• **Exercise directions**: The exercise calls for every entry that follows to be repeated exactly.

====== Extracted material ======

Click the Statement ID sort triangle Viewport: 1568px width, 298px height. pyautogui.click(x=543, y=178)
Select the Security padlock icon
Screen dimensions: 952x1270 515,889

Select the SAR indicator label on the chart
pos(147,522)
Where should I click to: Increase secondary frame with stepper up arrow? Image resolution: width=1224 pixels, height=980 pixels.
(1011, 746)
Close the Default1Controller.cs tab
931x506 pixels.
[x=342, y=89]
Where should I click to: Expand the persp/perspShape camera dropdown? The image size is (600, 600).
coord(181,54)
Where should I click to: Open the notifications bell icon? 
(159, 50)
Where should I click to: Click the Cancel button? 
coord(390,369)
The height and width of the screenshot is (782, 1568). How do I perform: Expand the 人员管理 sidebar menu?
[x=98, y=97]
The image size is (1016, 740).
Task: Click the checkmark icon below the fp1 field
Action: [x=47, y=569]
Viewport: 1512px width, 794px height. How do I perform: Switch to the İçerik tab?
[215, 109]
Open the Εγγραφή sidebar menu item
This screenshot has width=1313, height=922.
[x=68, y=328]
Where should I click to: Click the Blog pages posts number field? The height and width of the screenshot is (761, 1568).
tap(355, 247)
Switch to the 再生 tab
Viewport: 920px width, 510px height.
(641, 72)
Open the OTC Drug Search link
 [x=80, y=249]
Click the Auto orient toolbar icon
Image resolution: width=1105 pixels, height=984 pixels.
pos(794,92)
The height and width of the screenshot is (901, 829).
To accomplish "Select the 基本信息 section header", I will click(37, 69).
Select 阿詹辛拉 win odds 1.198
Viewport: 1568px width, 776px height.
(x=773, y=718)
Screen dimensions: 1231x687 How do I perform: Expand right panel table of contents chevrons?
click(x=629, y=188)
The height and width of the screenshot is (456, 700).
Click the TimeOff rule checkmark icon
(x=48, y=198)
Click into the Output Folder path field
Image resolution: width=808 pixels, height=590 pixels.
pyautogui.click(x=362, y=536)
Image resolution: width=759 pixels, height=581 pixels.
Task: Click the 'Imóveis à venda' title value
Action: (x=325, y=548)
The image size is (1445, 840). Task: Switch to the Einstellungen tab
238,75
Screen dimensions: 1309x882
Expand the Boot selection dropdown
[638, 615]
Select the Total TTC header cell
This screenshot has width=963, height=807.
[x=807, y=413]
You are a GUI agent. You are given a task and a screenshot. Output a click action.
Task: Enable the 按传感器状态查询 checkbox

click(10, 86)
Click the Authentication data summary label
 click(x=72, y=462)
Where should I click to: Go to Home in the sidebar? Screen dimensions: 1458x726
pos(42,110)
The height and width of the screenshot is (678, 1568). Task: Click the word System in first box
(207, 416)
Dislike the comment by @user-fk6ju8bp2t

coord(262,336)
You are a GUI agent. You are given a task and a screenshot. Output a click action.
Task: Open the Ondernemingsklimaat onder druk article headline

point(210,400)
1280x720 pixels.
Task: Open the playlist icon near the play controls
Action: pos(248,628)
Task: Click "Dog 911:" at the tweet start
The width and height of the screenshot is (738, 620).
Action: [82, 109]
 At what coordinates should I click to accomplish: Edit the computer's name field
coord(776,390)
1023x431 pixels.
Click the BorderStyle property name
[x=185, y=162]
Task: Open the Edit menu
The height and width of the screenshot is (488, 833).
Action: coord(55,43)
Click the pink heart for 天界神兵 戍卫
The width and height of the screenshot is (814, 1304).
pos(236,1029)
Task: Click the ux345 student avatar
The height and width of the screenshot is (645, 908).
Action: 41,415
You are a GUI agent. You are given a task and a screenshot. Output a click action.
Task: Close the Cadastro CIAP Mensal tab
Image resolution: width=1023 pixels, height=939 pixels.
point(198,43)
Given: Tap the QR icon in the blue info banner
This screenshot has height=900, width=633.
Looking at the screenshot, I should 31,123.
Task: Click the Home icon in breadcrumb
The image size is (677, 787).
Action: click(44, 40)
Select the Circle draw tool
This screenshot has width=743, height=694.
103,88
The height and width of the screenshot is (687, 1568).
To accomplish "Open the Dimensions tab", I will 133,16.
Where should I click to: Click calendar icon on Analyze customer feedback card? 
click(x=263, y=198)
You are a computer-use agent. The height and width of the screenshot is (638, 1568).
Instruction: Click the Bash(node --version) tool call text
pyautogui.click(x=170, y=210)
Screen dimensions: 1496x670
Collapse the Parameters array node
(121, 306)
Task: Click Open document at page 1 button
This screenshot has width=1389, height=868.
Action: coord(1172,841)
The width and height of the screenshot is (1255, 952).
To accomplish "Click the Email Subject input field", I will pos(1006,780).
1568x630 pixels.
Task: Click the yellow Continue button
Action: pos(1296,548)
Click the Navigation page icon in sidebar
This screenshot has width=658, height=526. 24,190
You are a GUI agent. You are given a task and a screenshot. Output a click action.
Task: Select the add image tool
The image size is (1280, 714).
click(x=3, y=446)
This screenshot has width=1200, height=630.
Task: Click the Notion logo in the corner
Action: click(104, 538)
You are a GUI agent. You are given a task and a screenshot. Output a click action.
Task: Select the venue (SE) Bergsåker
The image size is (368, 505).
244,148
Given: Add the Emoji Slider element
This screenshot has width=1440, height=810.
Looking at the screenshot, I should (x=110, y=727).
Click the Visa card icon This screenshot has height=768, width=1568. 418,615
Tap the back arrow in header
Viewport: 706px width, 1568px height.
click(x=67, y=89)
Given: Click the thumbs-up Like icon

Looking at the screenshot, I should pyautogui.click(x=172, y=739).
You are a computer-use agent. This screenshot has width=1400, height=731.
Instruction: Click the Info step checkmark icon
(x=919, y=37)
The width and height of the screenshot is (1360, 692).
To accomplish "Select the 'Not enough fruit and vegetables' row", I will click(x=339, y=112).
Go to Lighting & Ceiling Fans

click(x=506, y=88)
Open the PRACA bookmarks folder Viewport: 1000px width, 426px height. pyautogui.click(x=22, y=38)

======

• **Your solution**:
Click the Statement ID sort triangle Viewport: 1568px width, 298px height. pyautogui.click(x=543, y=178)
Select the Security padlock icon
Screen dimensions: 952x1270 515,889

Select the SAR indicator label on the chart
pos(147,522)
Where should I click to: Increase secondary frame with stepper up arrow? Image resolution: width=1224 pixels, height=980 pixels.
(1011, 746)
Close the Default1Controller.cs tab
931x506 pixels.
[x=342, y=89]
Where should I click to: Expand the persp/perspShape camera dropdown? The image size is (600, 600).
coord(181,54)
Where should I click to: Open the notifications bell icon? 
(159, 50)
Where should I click to: Click the Cancel button? 
coord(390,369)
The height and width of the screenshot is (782, 1568). How do I perform: Expand the 人员管理 sidebar menu?
[x=98, y=97]
The image size is (1016, 740).
Task: Click the checkmark icon below the fp1 field
Action: [x=47, y=569]
Viewport: 1512px width, 794px height. How do I perform: Switch to the İçerik tab?
[215, 109]
Open the Εγγραφή sidebar menu item
This screenshot has width=1313, height=922.
[x=68, y=328]
Where should I click to: Click the Blog pages posts number field? The height and width of the screenshot is (761, 1568).
tap(355, 247)
Switch to the 再生 tab
Viewport: 920px width, 510px height.
(641, 72)
Open the OTC Drug Search link
 [x=80, y=249]
Click the Auto orient toolbar icon
Image resolution: width=1105 pixels, height=984 pixels.
pos(794,92)
The height and width of the screenshot is (901, 829).
To accomplish "Select the 基本信息 section header", I will click(37, 69).
Select 阿詹辛拉 win odds 1.198
Viewport: 1568px width, 776px height.
(x=773, y=718)
Screen dimensions: 1231x687 How do I perform: Expand right panel table of contents chevrons?
click(x=629, y=188)
The height and width of the screenshot is (456, 700).
Click the TimeOff rule checkmark icon
(x=48, y=198)
Click into the Output Folder path field
Image resolution: width=808 pixels, height=590 pixels.
pyautogui.click(x=362, y=536)
Image resolution: width=759 pixels, height=581 pixels.
Task: Click the 'Imóveis à venda' title value
Action: (x=325, y=548)
The image size is (1445, 840). Task: Switch to the Einstellungen tab
238,75
Screen dimensions: 1309x882
Expand the Boot selection dropdown
[638, 615]
Select the Total TTC header cell
This screenshot has width=963, height=807.
[x=807, y=413]
You are a GUI agent. You are given a task and a screenshot. Output a click action.
Task: Enable the 按传感器状态查询 checkbox

click(10, 86)
Click the Authentication data summary label
 click(x=72, y=462)
Where should I click to: Go to Home in the sidebar? Screen dimensions: 1458x726
pos(42,110)
The height and width of the screenshot is (678, 1568). Task: Click the word System in first box
(207, 416)
Dislike the comment by @user-fk6ju8bp2t

coord(262,336)
You are a GUI agent. You are given a task and a screenshot. Output a click action.
Task: Open the Ondernemingsklimaat onder druk article headline

point(210,400)
1280x720 pixels.
Task: Open the playlist icon near the play controls
Action: pos(248,628)
Task: Click "Dog 911:" at the tweet start
The width and height of the screenshot is (738, 620).
Action: [82, 109]
 At what coordinates should I click to accomplish: Edit the computer's name field
coord(776,390)
1023x431 pixels.
Click the BorderStyle property name
[x=185, y=162]
Task: Open the Edit menu
The height and width of the screenshot is (488, 833).
Action: coord(55,43)
Click the pink heart for 天界神兵 戍卫
The width and height of the screenshot is (814, 1304).
pos(236,1029)
Task: Click the ux345 student avatar
The height and width of the screenshot is (645, 908).
Action: 41,415
You are a GUI agent. You are given a task and a screenshot. Output a click action.
Task: Close the Cadastro CIAP Mensal tab
Image resolution: width=1023 pixels, height=939 pixels.
point(198,43)
Given: Tap the QR icon in the blue info banner
This screenshot has height=900, width=633.
Looking at the screenshot, I should 31,123.
Task: Click the Home icon in breadcrumb
The image size is (677, 787).
Action: click(44, 40)
Select the Circle draw tool
This screenshot has width=743, height=694.
103,88
The height and width of the screenshot is (687, 1568).
To accomplish "Open the Dimensions tab", I will 133,16.
Where should I click to: Click calendar icon on Analyze customer feedback card? 
click(x=263, y=198)
You are a computer-use agent. The height and width of the screenshot is (638, 1568).
Instruction: Click the Bash(node --version) tool call text
pyautogui.click(x=170, y=210)
Screen dimensions: 1496x670
Collapse the Parameters array node
(121, 306)
Task: Click Open document at page 1 button
This screenshot has width=1389, height=868.
Action: coord(1172,841)
The width and height of the screenshot is (1255, 952).
To accomplish "Click the Email Subject input field", I will pos(1006,780).
1568x630 pixels.
Task: Click the yellow Continue button
Action: pos(1296,548)
Click the Navigation page icon in sidebar
This screenshot has width=658, height=526. 24,190
You are a GUI agent. You are given a task and a screenshot. Output a click action.
Task: Select the add image tool
The image size is (1280, 714).
click(x=3, y=446)
This screenshot has width=1200, height=630.
Task: Click the Notion logo in the corner
Action: click(104, 538)
You are a GUI agent. You are given a task and a screenshot. Output a click action.
Task: Select the venue (SE) Bergsåker
The image size is (368, 505).
244,148
Given: Add the Emoji Slider element
This screenshot has width=1440, height=810.
Looking at the screenshot, I should (x=110, y=727).
Click the Visa card icon This screenshot has height=768, width=1568. 418,615
Tap the back arrow in header
Viewport: 706px width, 1568px height.
click(x=67, y=89)
Given: Click the thumbs-up Like icon

Looking at the screenshot, I should pyautogui.click(x=172, y=739).
You are a computer-use agent. This screenshot has width=1400, height=731.
Instruction: Click the Info step checkmark icon
(x=919, y=37)
The width and height of the screenshot is (1360, 692).
To accomplish "Select the 'Not enough fruit and vegetables' row", I will click(x=339, y=112).
Go to Lighting & Ceiling Fans

click(x=506, y=88)
Open the PRACA bookmarks folder Viewport: 1000px width, 426px height. pyautogui.click(x=22, y=38)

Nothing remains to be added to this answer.